En revanche, l'initiative des cantons introduite par la Chambre haute a été rejetée par 86 voix contre 60, au motif que les cantons disposeraient déjà d'une influence suffisante à Berne. En soumettant un art. 139abis, une minorité de gauche de la commission a proposé d'introduire une initiative législative. Véritable cheval de bataille du parti socialiste, ce projet a été rejeté par 69 voix contre 44. Une autre proposition minoritaire de la gauche est restée sans écho : l'introduction d'une motion populaire pour les questions transnationales, qui, à la demande de 10 000 citoyens, aurait contraint le Parlement à examiner le mandat à confier au Conseil fédéral.

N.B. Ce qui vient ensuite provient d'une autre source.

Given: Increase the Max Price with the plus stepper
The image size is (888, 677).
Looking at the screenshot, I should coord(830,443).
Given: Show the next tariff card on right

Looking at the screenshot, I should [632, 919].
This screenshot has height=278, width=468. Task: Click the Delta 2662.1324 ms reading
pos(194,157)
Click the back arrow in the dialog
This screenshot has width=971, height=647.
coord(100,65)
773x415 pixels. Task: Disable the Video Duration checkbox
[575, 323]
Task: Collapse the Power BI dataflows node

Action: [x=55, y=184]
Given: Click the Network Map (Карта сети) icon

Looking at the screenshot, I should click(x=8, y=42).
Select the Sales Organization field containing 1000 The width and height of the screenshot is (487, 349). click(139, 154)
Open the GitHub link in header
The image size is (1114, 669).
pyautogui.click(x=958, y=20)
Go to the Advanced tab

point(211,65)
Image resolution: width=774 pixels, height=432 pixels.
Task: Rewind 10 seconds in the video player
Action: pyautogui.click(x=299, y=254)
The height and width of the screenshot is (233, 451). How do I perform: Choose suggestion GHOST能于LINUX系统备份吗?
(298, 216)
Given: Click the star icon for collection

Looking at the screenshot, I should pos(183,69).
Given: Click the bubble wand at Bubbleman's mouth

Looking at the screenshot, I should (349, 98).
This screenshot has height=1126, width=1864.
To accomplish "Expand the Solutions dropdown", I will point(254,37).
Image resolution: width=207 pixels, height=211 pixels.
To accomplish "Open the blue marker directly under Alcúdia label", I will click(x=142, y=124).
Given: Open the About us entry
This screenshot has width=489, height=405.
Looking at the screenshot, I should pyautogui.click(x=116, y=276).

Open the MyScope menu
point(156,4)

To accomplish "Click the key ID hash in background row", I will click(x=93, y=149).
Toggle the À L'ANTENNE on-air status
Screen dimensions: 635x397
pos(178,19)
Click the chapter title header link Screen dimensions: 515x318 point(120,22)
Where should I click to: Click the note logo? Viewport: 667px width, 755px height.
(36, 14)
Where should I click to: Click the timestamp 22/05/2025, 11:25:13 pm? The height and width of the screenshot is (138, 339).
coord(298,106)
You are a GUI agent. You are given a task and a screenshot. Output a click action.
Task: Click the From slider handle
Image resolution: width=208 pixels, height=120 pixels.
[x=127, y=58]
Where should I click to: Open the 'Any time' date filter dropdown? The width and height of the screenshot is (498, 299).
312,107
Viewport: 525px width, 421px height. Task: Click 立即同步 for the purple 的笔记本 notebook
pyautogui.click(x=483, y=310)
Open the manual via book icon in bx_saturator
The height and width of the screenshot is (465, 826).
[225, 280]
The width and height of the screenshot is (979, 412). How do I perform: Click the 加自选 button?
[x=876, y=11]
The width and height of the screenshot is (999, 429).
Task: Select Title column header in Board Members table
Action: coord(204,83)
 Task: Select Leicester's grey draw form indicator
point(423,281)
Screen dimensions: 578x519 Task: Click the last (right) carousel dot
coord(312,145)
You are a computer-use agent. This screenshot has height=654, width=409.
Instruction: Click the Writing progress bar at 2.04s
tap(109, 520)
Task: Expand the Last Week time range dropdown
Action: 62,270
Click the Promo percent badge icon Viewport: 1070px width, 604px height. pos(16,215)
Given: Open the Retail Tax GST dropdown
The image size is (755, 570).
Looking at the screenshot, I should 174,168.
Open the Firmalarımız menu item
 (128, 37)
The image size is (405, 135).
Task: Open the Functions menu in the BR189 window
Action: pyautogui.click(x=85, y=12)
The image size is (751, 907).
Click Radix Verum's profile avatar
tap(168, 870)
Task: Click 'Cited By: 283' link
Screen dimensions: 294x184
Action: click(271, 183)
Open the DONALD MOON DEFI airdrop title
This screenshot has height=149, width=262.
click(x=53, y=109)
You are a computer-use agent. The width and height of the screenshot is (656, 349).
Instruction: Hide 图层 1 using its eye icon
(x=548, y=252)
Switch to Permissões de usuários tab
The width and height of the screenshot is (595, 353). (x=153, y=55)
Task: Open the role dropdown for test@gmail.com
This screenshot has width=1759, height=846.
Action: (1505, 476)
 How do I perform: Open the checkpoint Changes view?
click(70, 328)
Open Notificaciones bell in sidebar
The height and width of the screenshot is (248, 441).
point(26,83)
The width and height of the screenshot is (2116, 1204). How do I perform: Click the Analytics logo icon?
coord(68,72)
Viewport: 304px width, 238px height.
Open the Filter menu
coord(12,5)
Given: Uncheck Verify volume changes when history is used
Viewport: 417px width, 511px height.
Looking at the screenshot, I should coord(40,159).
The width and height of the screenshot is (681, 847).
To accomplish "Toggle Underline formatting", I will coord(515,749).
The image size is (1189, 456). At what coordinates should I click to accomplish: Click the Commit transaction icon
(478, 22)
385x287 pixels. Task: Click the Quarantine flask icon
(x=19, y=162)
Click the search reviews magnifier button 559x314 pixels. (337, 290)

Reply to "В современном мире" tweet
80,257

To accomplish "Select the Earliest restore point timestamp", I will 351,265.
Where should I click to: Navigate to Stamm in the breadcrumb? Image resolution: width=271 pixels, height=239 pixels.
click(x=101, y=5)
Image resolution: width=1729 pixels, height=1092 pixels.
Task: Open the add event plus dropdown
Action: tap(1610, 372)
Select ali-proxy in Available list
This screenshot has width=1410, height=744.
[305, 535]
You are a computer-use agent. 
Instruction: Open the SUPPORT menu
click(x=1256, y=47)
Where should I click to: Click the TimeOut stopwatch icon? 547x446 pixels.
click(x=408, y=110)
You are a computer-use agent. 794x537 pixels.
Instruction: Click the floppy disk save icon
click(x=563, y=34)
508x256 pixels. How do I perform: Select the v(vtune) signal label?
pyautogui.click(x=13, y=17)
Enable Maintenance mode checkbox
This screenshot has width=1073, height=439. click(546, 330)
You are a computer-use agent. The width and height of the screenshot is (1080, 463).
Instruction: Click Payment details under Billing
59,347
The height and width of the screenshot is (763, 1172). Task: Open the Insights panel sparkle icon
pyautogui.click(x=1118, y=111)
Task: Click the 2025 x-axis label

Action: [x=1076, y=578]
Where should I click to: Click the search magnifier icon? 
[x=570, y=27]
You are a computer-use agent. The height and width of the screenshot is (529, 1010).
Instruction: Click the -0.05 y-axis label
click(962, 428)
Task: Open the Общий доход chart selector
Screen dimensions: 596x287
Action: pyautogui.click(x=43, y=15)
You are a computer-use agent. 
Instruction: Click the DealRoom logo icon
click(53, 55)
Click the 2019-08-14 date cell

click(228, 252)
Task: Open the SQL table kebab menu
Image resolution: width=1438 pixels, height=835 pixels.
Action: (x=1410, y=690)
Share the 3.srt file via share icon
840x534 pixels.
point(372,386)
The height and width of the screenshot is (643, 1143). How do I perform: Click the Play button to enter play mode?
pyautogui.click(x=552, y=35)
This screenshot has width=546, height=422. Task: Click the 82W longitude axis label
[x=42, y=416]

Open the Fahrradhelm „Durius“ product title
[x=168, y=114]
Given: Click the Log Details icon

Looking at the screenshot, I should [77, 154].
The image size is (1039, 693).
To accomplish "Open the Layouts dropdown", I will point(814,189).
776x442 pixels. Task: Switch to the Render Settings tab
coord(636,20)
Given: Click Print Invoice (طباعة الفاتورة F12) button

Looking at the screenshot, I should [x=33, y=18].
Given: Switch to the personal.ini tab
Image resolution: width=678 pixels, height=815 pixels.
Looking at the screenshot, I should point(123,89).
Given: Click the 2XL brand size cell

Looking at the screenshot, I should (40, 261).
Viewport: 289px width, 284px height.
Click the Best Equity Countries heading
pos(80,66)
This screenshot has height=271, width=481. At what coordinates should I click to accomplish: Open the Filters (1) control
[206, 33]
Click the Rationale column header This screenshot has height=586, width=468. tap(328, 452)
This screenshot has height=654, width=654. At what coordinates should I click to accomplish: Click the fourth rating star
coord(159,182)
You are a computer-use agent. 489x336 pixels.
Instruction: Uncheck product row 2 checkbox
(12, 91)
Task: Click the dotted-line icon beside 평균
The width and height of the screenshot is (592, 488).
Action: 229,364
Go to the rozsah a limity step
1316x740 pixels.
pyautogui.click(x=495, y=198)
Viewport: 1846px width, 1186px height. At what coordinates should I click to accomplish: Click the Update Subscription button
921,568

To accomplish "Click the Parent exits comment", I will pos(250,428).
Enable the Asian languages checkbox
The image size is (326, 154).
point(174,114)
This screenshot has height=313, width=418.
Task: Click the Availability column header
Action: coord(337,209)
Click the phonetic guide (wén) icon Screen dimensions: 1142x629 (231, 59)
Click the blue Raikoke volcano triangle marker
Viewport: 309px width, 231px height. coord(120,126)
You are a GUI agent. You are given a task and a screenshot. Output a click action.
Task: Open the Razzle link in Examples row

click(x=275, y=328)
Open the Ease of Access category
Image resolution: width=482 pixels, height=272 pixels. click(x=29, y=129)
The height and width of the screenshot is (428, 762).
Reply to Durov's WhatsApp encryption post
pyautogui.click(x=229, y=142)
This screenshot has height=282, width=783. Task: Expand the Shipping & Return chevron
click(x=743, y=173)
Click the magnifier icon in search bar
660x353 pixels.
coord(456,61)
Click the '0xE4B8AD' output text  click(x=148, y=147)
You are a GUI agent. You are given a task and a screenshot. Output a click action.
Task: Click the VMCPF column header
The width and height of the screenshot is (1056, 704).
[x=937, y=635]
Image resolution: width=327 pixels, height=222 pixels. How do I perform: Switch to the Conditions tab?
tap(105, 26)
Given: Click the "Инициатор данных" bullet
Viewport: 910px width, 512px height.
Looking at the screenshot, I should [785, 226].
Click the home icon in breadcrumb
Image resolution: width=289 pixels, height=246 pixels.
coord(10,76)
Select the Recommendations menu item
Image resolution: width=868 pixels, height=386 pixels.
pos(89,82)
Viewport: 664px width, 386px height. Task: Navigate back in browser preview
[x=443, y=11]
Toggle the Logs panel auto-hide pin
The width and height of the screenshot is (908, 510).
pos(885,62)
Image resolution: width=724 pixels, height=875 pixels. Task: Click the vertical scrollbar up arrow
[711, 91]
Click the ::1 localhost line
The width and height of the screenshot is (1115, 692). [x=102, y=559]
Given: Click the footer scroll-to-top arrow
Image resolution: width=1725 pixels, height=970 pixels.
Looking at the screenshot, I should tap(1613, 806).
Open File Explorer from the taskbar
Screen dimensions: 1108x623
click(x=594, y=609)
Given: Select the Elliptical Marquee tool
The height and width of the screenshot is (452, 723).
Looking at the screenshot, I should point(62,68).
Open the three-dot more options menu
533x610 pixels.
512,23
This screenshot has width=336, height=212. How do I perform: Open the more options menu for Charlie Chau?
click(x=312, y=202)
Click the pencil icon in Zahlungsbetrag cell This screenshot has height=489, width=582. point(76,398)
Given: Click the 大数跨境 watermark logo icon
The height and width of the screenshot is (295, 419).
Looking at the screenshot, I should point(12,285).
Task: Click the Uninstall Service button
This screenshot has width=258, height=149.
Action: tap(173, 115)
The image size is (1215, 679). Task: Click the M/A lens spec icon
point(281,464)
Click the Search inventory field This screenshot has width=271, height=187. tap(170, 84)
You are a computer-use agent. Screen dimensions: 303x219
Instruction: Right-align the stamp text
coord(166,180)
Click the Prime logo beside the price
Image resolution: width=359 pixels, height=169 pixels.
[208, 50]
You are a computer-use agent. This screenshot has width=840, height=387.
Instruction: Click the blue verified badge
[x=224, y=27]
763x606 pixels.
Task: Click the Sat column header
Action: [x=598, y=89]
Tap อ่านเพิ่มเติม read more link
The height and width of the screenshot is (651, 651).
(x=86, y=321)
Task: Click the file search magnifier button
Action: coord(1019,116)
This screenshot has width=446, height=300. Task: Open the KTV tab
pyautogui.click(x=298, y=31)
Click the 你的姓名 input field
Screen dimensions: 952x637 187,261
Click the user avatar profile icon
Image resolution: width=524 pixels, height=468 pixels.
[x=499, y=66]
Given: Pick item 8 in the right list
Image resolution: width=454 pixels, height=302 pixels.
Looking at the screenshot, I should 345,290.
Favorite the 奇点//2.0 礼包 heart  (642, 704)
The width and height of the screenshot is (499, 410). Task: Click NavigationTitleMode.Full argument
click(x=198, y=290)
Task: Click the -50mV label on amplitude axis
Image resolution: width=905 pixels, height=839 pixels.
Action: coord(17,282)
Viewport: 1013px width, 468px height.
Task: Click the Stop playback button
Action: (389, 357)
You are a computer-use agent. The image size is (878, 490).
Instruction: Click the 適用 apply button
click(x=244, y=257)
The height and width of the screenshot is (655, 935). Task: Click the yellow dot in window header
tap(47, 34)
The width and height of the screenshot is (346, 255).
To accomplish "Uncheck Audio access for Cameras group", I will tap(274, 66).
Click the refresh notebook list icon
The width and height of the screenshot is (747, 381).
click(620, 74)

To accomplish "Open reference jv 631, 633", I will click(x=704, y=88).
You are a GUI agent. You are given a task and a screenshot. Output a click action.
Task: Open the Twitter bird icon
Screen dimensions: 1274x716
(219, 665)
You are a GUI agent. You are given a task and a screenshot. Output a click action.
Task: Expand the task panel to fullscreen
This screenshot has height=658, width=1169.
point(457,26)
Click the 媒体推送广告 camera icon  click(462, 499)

En revanche, aucune voix ne s'est élevée pour contester les réformes concernant le référendum en matière de traités internationaux : le Conseil national a adhéré aux décisions du Conseil des États sur ce sujet.
La quasi-totalité des débats au Conseil des États, où le texte était de nouveau examiné, a porté sur l'introduction de l'initiative des cantons. La commission, avec la voix prépondérante de son président, a proposé de renoncer finalement à ce projet, rejeté trois mois plus tôt par le Conseil national. Le rapporteur a notamment souligné le risque de renforcement des particularismes régionaux et le fait que les cantons disposent aujourd'hui d'instruments suffisamment efficaces pour faire entendre leur voix. Une minorité conduite par Rolf Büttiker (R, SO) a en revanche demandé le maintien du projet initial du Conseil des États. La conseillère fédérale Ruth Metzler s'est à son tour prononcée au nom du Conseil fédéral pour cette seconde solution. La proposition de minorité a été finalement approuvée par 23 voix contre 17.
Le Conseil national a à nouveau rejeté l'initiative des cantons, cette fois par 81 voix contre 57.
Le Conseil des États s'est soumis à cette décision par 19 voix contre 16.
En votation finale, les socialistes ont refusé le projet. Selon leur porte-parole Andreas Gross (S, ZH), non seulement aucune carence n'a été supprimée, mais le projet en a créé de nouvelles. La nouvelle initiative populaire générale serait morte née, le Parlement n'ayant pas été prêt à abaisser le nombre de signatures requises à 70 000.
Le projet a été accepté en votation populaire le 9 février 2003 par 70,4 % des votants.